# [Your task]
Select, from the material below, each line with "accomplish" in it.

# [Data for review]
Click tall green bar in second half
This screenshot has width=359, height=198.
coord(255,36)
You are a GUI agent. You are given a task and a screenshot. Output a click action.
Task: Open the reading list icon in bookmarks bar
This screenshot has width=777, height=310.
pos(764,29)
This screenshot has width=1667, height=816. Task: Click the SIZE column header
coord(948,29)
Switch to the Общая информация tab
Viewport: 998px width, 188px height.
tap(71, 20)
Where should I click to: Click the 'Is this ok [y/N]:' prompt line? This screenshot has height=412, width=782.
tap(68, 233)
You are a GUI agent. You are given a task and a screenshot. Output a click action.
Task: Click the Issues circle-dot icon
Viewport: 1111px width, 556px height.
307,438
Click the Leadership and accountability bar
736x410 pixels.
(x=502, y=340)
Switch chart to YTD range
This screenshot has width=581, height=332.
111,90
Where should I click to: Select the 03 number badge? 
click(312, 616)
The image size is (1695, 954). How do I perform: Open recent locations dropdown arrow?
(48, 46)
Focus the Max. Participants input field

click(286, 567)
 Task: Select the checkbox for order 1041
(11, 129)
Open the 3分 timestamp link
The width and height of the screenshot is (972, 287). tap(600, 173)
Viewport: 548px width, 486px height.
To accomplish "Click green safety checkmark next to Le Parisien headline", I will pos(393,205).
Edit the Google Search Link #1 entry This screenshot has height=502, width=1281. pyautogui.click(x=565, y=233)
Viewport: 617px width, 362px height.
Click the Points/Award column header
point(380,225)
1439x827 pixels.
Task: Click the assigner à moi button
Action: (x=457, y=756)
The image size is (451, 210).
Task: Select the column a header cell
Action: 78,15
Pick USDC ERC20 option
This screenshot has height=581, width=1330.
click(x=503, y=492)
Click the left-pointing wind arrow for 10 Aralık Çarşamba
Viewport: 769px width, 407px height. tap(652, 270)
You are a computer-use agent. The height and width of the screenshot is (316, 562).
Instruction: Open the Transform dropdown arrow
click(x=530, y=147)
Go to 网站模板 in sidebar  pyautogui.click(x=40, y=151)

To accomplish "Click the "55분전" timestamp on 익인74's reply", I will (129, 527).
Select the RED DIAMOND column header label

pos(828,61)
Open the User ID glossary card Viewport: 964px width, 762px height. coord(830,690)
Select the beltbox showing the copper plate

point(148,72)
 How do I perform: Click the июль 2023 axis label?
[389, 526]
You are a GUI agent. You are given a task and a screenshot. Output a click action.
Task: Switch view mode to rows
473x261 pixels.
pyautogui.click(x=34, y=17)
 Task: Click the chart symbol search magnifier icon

# [Expected answer]
To accomplish "Click green safety checkmark next to Le Parisien headline", I will pos(393,205).
To accomplish "Click the "55분전" timestamp on 익인74's reply", I will (129, 527).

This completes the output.